I am sure that you have all seen the Segway P.U.M.A. (Personal Urban Mobility and Accessibility) vehicle by now. The vehicle, which is basically a seated position Segway with an enclosed shell, integrated wireless navigation technology, and a top speed of 35 mph, is slated for development by General Motors in the next few years. It was all over the news and the web yesterday, but take a look here, here, here, here, or here if you somehow missed it. Yeah, I know it is not a bike, so I am venturing a bit off topic with this post, but I think there are a few points about this concept vehicle that are worth discussing here.
To be honest, I was surprised by the overwhelmingly negative comments that I heard about Project P.U.M.A. yesterday. I understand that this design may be an easy target for some people to poke fun at and I certainly was not surprised to hear a few people yesterday mention the failure of the original Segway, code name Ginger, to change the world (as some of the originally leaked hype had foreshadowed). I won’t get into the details of this new design here, but I will say that I am very excited to see that GM is at least realizing the need to think about personal mobility in this way. Obviously though, not everyone feels the same. Someone told me yesterday that Rush Limbaugh talked about the P.U.M.A. on his show. I guess that probably fueled a few of the crazy comments about how this project is a leftist attempt to control the population or something along those lines. Sure, those types of comments are pretty easy to dismiss, but a few of the other recurring comments that I heard and read on the web bothered me a bit.

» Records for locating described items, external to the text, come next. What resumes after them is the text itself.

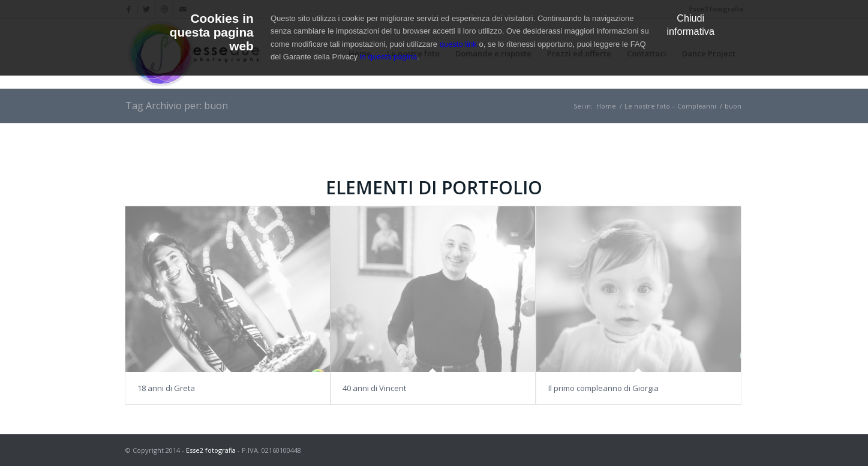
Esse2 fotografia (211, 450)
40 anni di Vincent (374, 388)
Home (606, 106)
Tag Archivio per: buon (176, 106)
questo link (458, 44)
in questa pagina (388, 56)
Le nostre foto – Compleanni (670, 106)
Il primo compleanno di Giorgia (603, 388)
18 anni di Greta (166, 388)
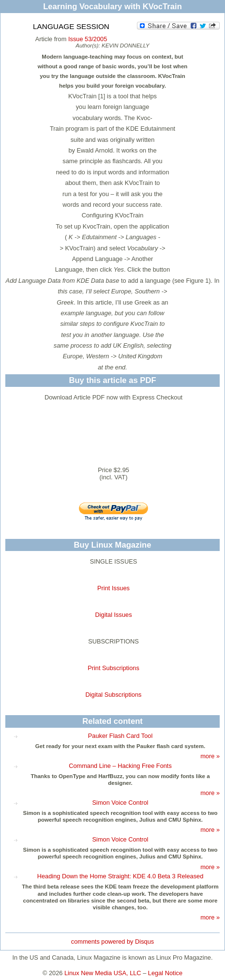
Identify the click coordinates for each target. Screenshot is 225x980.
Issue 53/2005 (88, 39)
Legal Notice (165, 973)
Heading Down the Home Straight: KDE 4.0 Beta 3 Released (120, 876)
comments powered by (112, 941)
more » (210, 756)
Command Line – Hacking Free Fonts (120, 766)
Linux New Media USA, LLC (103, 973)
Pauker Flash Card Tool (120, 735)
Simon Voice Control (120, 802)
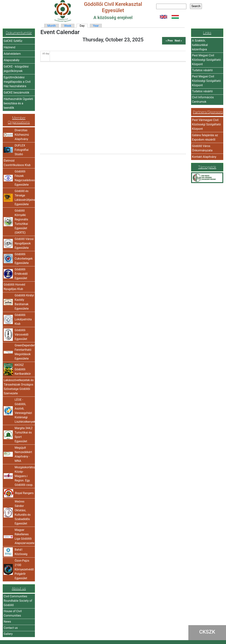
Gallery (8, 634)
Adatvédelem (12, 54)
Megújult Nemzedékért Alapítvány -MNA (23, 454)
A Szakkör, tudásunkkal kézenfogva (200, 45)
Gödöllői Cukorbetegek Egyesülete (24, 258)
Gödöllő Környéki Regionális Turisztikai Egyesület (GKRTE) (21, 222)
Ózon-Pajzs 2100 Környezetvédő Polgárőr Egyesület (24, 570)
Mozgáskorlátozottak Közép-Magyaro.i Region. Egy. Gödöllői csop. (24, 476)
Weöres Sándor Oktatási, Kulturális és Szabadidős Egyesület (22, 512)
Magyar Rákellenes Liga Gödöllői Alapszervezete (24, 536)
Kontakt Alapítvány (204, 157)
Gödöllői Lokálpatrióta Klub (23, 319)
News (7, 622)
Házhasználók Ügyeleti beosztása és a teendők (18, 103)
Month (51, 26)
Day (84, 26)
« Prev (169, 40)
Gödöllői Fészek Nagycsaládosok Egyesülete (24, 178)
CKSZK (207, 632)
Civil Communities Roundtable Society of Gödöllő (18, 600)
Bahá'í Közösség (21, 552)
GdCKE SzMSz (13, 41)
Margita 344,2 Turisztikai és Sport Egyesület (23, 434)
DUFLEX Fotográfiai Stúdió (21, 150)
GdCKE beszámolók (16, 92)
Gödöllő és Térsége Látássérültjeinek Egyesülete (24, 198)
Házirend (9, 47)
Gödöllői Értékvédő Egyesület (21, 274)
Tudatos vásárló (202, 70)
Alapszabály (11, 60)
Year (96, 26)
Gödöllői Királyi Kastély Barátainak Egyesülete (24, 302)
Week (68, 26)
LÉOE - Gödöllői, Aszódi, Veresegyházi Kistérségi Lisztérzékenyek (24, 411)
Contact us (11, 628)
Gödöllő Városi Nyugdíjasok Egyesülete (24, 243)
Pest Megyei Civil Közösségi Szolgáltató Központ (206, 60)
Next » (178, 40)
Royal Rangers (24, 493)
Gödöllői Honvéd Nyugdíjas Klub (14, 287)
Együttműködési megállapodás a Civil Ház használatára (17, 82)
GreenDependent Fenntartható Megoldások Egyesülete (24, 352)
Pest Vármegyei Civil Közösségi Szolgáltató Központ (206, 124)
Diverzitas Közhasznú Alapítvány (22, 134)
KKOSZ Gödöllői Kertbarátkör (23, 369)
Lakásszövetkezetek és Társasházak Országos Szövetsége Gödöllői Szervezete (19, 387)
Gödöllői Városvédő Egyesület (21, 334)
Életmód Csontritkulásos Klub (17, 163)
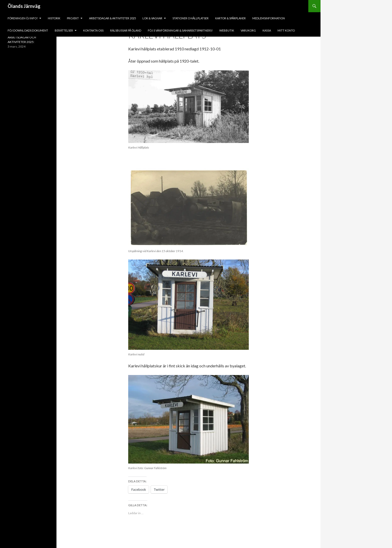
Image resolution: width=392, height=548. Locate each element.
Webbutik (227, 30)
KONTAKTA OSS (93, 30)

Quite a few people seem to be focused on safety issues with their criticisms of this vehicle. Even on websites with an environmental focus, comments about crash test data, lack of airbags, and the general danger of driving such a small, slow vehicle seem to be very common. Unfortunately, those types of comments reflect the “survival of the fittest” attitude that many Americans seem to have about driving on our roads. If you want yourself and your family to be safe, you simply buy a bigger SUV, all decked out with airbags and other “safety” features. That way, in an “accident” you can kill someone else instead of them killing you. Yes, it sounds cold when stated that way, but really…how else can you put it. The fact of the matter is that a shift toward smaller vehicles and lower speed limits would make all road users, including cyclists and pedestrians, much safer. In my opinion, criticizing a small urban vehicle because it lacks airbags, crumple zones and whatever other supposed safety features are common in modern cars, just completely misses the point.
As I already said, I can get past many of the negative comments that I heard or read yesterday. I certainly expect some people to resist change as they hearken back to the “good old days” of big cars from GM with chrome bumpers and gas guzzling V8s. I didn’t expect to see such opposition to this idea from cyclists though. OK, scratch that statement- unfortunately I did expect it, but I certainly don’t condone or understand it. There are always those within the utilitarian cycling fold who, in response to a concept like this, adamantly voice their opinion that a bicycle is much better, more efficient, whatever. They sometimes go on to say that anyone who is not willing to ride a bike everywhere (as they do) must be lazy, out of shape, etc. We all know that cycling can be a great way to get around, but I can’t even begin to count how many comments about the P.U.M.A. concept I read yesterday from fellow cyclists who just came across as elitist jerks. Really, does it make sense to criticize an efficient, environmentally friendly vehicle that could be a viable transportation option for much of the population simply because it is not human powered? I doubt that anyone reading this loves bicycles more than I do, but if we don’t realize that there is a need for other safe and efficient forms of transportation, we are only going to continue to alienate ourselves and marginalize cycling as a viable transportation option.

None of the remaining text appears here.